--- Source information Enclosed Below ---
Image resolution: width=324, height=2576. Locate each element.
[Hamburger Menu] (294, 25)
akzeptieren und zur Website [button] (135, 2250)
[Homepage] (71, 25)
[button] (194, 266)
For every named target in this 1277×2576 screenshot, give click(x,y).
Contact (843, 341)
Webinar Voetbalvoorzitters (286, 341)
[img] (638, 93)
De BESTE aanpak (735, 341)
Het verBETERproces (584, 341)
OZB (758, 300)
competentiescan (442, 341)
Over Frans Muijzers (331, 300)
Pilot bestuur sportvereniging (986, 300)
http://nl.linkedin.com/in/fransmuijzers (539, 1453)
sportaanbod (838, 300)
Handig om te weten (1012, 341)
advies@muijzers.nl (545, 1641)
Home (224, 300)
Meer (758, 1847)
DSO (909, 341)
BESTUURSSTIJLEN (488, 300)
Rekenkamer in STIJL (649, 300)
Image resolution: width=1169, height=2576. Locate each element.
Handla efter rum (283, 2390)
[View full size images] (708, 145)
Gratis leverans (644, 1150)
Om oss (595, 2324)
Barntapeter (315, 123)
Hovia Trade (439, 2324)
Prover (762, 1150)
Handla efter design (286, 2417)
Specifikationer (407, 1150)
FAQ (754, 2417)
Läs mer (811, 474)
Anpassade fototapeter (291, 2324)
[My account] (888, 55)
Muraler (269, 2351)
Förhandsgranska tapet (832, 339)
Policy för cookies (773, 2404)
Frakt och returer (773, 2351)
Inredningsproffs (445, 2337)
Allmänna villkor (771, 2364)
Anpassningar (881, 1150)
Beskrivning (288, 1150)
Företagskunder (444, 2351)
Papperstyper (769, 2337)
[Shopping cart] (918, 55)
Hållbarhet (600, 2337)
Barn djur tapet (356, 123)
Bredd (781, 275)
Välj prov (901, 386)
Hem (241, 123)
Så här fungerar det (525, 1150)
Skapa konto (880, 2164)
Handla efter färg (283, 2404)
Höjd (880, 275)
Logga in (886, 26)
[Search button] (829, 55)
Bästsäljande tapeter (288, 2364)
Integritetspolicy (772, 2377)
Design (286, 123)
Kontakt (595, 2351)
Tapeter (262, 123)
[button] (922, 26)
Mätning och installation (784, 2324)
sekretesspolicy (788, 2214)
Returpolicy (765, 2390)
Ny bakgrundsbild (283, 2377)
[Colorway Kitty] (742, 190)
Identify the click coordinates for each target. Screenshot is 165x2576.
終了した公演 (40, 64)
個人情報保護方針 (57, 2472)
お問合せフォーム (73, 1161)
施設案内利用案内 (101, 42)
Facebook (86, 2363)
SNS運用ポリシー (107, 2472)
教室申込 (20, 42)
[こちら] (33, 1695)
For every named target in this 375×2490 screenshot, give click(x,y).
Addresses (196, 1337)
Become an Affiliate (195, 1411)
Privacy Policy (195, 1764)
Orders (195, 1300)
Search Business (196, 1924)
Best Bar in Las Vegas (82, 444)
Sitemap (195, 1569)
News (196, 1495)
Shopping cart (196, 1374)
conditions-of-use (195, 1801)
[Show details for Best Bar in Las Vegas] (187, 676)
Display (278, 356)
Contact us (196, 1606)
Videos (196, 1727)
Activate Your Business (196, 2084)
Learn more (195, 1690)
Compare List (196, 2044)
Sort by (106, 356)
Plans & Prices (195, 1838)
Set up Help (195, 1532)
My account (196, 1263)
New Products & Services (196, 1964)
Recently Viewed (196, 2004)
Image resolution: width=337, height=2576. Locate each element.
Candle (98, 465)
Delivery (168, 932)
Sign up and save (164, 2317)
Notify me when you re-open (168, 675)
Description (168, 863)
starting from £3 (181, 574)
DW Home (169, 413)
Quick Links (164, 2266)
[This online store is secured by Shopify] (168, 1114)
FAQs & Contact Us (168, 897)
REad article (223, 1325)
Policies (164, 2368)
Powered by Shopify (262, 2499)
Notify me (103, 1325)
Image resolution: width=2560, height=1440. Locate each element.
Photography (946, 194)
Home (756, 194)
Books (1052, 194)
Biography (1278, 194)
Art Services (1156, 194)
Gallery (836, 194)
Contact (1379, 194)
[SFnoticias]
--- End of Enclosed Source information ---
▶ Problem details
Whenever the word "width" turns up in a line of the listing above, copy the line.

▶ Reply to the task
Image resolution: width=324, height=2576. Locate each element.
Image resolution: width=1169, height=2576. Locate each element.
Image resolution: width=337, height=2576. Locate each element.
Image resolution: width=2560, height=1440. Locate each element.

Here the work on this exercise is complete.